Test writing of string data: various encodings, from strings or bytes.

pp-mo · pp-mo · commit 54d7743a5d1c · 2026-01-27T18:49:23.000Z
diff --git a/lib/iris/tests/integration/netcdf/test_stringdata.py b/lib/iris/tests/integration/netcdf/test_stringdata.py
@@ -8,14 +8,17 @@
 data-variables, auxiliary coordinates, ancillary variables and -possibly?- cell measures.
 """
 
-from contextlib import contextmanager
 from dataclasses import dataclass
 from pathlib import Path
+from typing import Iterable
 
 import numpy as np
+from numpy.typing import ArrayLike
 import pytest
 
 import iris
+from iris.coords import AuxCoord, DimCoord
+from iris.cube import Cube
 from iris.fileformats.netcdf import _thread_safe_nc
 
 
@@ -49,8 +52,8 @@ def all_lazy_auxcoords():
 # Independently defined here, to avoid relying on any code we are testing.
 #
 def convert_strings_to_chararray(
-    string_array_1d: np.ndarray, maxlen: int, encoding: str | None = None
-):
+    string_array_1d: ArrayLike, maxlen: int, encoding: str | None = None
+) -> np.ndarray:
     # Note: this is limited to 1-D arrays of strings.
     # Could generalise that if needed, but for now this makes it simpler.
     if encoding is None:
@@ -63,12 +66,13 @@ def convert_strings_to_chararray(
 
 
 def convert_bytearray_to_strings(
-    byte_array, encoding="utf-8", string_length: int | None = None
-):
+    byte_array: ArrayLike, encoding: str = "utf-8", string_length: int | None = None
+) -> np.ndarray:
     """Convert bytes to strings.
 
     N.B. for now at least, we assume the string dim is **always the last one**.
     """
+    byte_array = np.asanyarray(byte_array)

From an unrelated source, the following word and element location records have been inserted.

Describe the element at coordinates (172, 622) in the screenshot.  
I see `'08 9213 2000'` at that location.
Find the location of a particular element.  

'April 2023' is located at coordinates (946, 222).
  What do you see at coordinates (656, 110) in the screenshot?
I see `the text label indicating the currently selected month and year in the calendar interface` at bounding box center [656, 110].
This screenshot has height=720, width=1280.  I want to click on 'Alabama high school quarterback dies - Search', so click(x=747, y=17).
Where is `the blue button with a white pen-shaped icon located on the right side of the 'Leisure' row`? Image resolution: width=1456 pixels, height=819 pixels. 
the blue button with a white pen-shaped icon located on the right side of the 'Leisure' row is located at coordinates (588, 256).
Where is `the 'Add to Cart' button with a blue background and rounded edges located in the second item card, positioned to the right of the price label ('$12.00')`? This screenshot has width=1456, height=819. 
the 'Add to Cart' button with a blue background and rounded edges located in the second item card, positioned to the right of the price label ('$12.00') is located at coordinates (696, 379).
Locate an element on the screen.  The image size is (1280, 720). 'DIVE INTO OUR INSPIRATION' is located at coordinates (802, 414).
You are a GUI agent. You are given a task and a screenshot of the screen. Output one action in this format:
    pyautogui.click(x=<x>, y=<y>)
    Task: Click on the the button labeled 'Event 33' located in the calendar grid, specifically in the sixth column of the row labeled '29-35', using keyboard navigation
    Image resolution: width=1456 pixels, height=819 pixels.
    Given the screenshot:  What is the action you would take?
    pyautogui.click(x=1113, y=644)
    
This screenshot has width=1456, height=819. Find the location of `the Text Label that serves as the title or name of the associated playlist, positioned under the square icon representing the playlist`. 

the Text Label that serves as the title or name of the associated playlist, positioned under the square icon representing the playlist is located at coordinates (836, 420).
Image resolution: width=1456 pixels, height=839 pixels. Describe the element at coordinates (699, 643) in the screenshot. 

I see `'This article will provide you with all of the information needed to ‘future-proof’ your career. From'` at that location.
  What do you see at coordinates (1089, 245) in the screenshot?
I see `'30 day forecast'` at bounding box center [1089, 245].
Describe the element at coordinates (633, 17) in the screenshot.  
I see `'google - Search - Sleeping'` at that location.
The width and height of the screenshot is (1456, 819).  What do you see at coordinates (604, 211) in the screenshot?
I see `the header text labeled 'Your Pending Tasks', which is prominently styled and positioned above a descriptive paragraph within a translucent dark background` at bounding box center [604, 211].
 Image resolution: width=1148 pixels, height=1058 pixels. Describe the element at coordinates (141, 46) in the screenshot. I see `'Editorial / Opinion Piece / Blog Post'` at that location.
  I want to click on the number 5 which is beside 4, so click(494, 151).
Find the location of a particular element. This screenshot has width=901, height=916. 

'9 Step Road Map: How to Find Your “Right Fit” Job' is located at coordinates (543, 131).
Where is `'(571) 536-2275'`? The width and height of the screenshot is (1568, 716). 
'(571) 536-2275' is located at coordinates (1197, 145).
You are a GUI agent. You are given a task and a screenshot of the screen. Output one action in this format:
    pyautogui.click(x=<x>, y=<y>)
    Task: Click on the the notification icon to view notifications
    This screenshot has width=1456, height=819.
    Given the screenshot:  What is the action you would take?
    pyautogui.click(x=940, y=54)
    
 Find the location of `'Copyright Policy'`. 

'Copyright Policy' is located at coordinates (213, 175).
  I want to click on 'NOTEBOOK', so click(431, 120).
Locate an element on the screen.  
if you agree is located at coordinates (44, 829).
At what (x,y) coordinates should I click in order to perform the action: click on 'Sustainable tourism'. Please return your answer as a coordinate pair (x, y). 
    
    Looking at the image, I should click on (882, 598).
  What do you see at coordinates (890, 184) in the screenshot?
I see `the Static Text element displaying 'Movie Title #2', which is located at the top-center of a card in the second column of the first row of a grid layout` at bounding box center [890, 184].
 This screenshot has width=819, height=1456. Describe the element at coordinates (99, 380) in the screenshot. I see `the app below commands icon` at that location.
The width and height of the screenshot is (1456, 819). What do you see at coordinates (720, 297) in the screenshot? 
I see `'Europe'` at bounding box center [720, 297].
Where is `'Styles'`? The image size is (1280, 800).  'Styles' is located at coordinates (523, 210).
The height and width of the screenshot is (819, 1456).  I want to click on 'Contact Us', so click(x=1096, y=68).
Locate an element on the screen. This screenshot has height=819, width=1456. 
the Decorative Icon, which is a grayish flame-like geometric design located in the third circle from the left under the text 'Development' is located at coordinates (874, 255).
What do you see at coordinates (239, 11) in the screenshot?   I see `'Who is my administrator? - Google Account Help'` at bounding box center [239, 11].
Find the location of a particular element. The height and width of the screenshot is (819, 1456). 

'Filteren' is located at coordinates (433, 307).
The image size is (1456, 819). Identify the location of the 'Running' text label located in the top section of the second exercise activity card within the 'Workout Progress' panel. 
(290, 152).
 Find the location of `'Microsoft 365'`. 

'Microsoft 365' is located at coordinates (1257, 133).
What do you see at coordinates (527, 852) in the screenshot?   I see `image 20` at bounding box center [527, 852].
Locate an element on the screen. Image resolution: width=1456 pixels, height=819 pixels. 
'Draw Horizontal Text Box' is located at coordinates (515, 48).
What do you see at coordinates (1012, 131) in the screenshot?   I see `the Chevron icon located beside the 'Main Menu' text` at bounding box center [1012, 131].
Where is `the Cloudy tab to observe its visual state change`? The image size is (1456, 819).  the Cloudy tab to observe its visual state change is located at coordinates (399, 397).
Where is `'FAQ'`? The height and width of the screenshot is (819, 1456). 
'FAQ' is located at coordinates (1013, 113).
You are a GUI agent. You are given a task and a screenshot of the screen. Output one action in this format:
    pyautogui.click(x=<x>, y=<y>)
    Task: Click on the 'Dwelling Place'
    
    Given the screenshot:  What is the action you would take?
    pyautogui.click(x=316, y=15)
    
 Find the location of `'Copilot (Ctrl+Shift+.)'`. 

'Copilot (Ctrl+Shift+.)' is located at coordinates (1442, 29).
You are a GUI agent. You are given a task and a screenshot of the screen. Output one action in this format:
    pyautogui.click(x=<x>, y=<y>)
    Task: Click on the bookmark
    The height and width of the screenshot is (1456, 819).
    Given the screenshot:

     bytes_shape = byte_array.shape
     var_shape = bytes_shape[:-1]
     if string_length is None:
@@ -88,9 +92,9 @@ class SamplefileDetails:
     """Convenience container for information about a sample file."""
 
     filepath: Path
-    datavar_data: np.ndarray
-    stringcoord_data: np.ndarray
-    numericcoord_data: np.ndarray
+    datavar_data: ArrayLike
+    stringcoord_data: ArrayLike
+    numericcoord_data: ArrayLike
 
 
 def make_testfile(
@@ -200,7 +204,7 @@ def testdata(
         encoding,
         tmp_path,
         use_separate_dims,
-    ):
+    ) -> Iterable[SamplefileDetails]:
         """Create a suitable valid testfile, and return expected string content."""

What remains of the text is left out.